Records from a dataset
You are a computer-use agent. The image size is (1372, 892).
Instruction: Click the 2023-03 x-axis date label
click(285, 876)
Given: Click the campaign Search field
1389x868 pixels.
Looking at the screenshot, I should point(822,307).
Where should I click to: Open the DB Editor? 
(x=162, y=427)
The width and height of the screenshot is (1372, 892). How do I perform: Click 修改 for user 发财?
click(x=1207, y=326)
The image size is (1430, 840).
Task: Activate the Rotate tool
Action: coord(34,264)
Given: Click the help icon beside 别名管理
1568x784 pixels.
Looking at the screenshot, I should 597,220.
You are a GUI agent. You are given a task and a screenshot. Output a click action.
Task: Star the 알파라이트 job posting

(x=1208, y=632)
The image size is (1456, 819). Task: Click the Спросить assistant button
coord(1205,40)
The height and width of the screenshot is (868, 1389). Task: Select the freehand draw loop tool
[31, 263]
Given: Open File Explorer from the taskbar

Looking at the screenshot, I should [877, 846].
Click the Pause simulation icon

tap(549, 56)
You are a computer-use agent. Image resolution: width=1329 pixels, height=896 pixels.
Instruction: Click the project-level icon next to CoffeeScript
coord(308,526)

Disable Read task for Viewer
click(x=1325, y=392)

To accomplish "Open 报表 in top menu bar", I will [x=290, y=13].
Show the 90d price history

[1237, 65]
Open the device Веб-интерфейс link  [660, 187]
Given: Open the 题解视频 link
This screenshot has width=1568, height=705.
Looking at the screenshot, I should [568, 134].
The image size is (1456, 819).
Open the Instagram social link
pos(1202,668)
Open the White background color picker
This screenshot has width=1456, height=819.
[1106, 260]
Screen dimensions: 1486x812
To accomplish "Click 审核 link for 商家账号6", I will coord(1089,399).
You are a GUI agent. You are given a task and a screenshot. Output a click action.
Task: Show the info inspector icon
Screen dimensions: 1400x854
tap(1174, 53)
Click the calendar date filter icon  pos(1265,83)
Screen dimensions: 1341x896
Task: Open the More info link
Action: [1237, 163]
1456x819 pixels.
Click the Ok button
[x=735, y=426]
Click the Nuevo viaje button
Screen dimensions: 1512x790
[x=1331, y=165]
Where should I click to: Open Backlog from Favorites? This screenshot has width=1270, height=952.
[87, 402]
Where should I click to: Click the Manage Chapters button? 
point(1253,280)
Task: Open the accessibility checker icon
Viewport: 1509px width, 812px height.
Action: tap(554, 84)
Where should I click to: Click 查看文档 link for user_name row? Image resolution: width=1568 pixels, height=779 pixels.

About this task
Restate the records exactly. Leave nothing out.

Task result
You are a computer-use agent. The image size is (1372, 892).
Instruction: Click the 2023-03 x-axis date label
click(285, 876)
Given: Click the campaign Search field
1389x868 pixels.
Looking at the screenshot, I should point(822,307).
Where should I click to: Open the DB Editor? 
(x=162, y=427)
The width and height of the screenshot is (1372, 892). How do I perform: Click 修改 for user 发财?
click(x=1207, y=326)
The image size is (1430, 840).
Task: Activate the Rotate tool
Action: coord(34,264)
Given: Click the help icon beside 别名管理
1568x784 pixels.
Looking at the screenshot, I should 597,220.
You are a GUI agent. You are given a task and a screenshot. Output a click action.
Task: Star the 알파라이트 job posting

(x=1208, y=632)
The image size is (1456, 819). Task: Click the Спросить assistant button
coord(1205,40)
The height and width of the screenshot is (868, 1389). Task: Select the freehand draw loop tool
[31, 263]
Given: Open File Explorer from the taskbar

Looking at the screenshot, I should [877, 846].
Click the Pause simulation icon

tap(549, 56)
You are a computer-use agent. Image resolution: width=1329 pixels, height=896 pixels.
Instruction: Click the project-level icon next to CoffeeScript
coord(308,526)

Disable Read task for Viewer
click(x=1325, y=392)

To accomplish "Open 报表 in top menu bar", I will [x=290, y=13].
Show the 90d price history

[1237, 65]
Open the device Веб-интерфейс link  [660, 187]
Given: Open the 题解视频 link
This screenshot has width=1568, height=705.
Looking at the screenshot, I should [568, 134].
The image size is (1456, 819).
Open the Instagram social link
pos(1202,668)
Open the White background color picker
This screenshot has width=1456, height=819.
[1106, 260]
Screen dimensions: 1486x812
To accomplish "Click 审核 link for 商家账号6", I will coord(1089,399).
You are a GUI agent. You are given a task and a screenshot. Output a click action.
Task: Show the info inspector icon
Screen dimensions: 1400x854
tap(1174, 53)
Click the calendar date filter icon  pos(1265,83)
Screen dimensions: 1341x896
Task: Open the More info link
Action: [1237, 163]
1456x819 pixels.
Click the Ok button
[x=735, y=426]
Click the Nuevo viaje button
Screen dimensions: 1512x790
[x=1331, y=165]
Where should I click to: Open Backlog from Favorites? This screenshot has width=1270, height=952.
[87, 402]
Where should I click to: Click the Manage Chapters button? 
point(1253,280)
Task: Open the accessibility checker icon
Viewport: 1509px width, 812px height.
Action: tap(554, 84)
Where should I click to: Click 查看文档 link for user_name row? Image resolution: width=1568 pixels, height=779 pixels.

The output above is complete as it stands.